TO-DO LIST:
a) In the blog post on BDS below, what is the title of the article by Richard Seymour?
b) Please list every thing that Richard Seymour, as quoted in the blog post on BDS below, says a person can do.
c) Carry the blog post on BDS below forward from its final sentence.

Monday, December 18, 2017

On BDS

Great post on BDS:

Boycott, Divestment and Sanctions campaign … Can you cherry pick?

Richard Seymour has written an article defending the Boycott, Divestment, and Sanctions campaign entitled “Labour and BDS” (https://www.patreon.com/posts/15879498) claiming - against Jeremy Corbyn’s assertion - that ‘BDS is not a blanket boycott. You can agree or disagree with specific forms of targeting', he says. 'You can argue with Roger Waters. You can complain about academic boycotts.’ This statement in no way gets BDS off the hook. Of course, you can support BDS and also believe that Israel is a fascist state; you can support BDS and believe that the early Zionists supported Hitler; you can support BDS and be a Jew hater. More than a few BDS supporters believe in one or other of these things. Indeed, you can support BDS and believe in anything else you want. However, it defies logic to suggest that because some supporters dissent from some parts of the platform and policies of BDS, that this changes what BDS stands for.

PROVIDED DATA:
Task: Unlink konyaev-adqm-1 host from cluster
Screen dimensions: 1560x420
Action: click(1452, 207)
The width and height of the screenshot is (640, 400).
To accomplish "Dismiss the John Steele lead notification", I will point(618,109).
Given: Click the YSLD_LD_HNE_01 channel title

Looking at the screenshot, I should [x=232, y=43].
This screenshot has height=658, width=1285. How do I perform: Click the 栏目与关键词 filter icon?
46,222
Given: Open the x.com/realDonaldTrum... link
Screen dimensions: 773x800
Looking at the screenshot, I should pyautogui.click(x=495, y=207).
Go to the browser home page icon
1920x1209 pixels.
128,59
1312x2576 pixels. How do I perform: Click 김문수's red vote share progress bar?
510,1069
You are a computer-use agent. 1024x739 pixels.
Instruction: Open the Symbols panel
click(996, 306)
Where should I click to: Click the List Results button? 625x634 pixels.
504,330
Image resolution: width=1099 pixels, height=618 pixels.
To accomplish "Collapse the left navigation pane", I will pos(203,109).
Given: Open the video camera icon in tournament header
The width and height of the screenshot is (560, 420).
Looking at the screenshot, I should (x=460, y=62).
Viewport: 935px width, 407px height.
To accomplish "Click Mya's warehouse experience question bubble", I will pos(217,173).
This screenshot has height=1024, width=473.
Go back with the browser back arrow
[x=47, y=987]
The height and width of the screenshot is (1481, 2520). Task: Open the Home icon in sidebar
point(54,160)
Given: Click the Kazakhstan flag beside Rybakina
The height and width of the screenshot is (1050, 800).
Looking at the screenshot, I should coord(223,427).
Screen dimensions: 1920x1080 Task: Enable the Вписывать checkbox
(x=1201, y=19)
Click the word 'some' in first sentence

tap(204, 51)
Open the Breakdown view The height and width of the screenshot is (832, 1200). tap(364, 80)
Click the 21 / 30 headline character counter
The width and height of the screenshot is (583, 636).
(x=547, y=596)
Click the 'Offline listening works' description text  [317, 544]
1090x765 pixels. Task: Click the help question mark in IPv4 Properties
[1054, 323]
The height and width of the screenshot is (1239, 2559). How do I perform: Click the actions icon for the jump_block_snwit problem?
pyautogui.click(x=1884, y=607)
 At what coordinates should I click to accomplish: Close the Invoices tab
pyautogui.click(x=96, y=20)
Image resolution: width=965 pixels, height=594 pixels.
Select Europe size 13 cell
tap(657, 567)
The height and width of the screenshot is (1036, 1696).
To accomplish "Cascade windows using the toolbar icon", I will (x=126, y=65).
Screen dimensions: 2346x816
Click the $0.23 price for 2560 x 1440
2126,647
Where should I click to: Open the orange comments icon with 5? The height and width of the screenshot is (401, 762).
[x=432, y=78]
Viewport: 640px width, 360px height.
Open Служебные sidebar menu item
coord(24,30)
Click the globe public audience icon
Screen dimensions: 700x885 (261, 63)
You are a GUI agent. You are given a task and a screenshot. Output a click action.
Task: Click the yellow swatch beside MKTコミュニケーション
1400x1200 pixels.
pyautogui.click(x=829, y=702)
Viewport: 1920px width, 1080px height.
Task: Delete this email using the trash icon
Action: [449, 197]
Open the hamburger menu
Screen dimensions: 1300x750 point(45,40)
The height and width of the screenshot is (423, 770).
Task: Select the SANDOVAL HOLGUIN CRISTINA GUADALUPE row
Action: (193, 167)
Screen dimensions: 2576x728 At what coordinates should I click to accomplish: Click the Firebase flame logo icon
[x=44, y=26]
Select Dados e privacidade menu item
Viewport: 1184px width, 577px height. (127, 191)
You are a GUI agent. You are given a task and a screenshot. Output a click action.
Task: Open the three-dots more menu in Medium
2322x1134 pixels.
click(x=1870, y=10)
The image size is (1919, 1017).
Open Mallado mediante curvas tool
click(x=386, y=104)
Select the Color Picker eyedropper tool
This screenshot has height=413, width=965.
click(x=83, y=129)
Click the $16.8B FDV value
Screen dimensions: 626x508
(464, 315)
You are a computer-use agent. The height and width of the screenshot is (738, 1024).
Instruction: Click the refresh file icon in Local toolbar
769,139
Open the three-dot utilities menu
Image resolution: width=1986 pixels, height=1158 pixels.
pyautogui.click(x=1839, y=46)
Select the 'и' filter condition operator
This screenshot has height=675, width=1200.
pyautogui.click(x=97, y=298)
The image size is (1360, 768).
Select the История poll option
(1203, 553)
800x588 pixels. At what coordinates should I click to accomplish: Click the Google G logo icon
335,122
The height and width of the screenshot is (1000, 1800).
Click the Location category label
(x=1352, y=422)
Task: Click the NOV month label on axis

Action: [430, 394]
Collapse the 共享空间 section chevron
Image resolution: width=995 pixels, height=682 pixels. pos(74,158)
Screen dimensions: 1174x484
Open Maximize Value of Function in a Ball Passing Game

EXERCISE RESPONSES:
a) "Labour and BDS"

b)
- Agree or disagree with specific forms of targeting
- Argue with Roger Waters
- Complain about academic boycotts

c)
It is completely disingenuous to assert that BDS does not advocate a “blanket boycott”. BDS does support a cultural boycott; it does support an academic boycott; it does call for a boycott of those engaged in what it terms “normalisation” (i.e. those organisations or individuals that strive to bring Israeli Jews and Palestinian/Arab without first denouncing Israel); it does argue for a consumer boycott of any and all goods produced in Israel and the settlements; and many other things. These are basic and fundamental planks of BDS and it is successes on this front that BDS publicises the most. It is also true, as he sloppily presents it, that BDS calls for a boycott of ‘Israeli institutions and corporations that are complicit in the forms of occupation, apartheid (sic) and settler-colonialism that oppress Palestinians.’ That is, it demands imperialist economic and financial sanctions against Israel, just like those imposed on Iran, Cuba, North Korea - and many other countries. Outrageous as that is, it is completely false to suggest that it is reduced to the latter. If Seymour, or anyone else, is uncomfortable with the cultural/academic/normalisation boycott and wants to avoid self-contradiction, it is incumbent on them to cease and desist from supporting BDS. It is still possible to refuse to buy Israeli avocados - because you want to do something (anything) to express opposition to Israel’s horrific treatment of Palestinians - without supporting BDS and its abhorrent attacks on free speech .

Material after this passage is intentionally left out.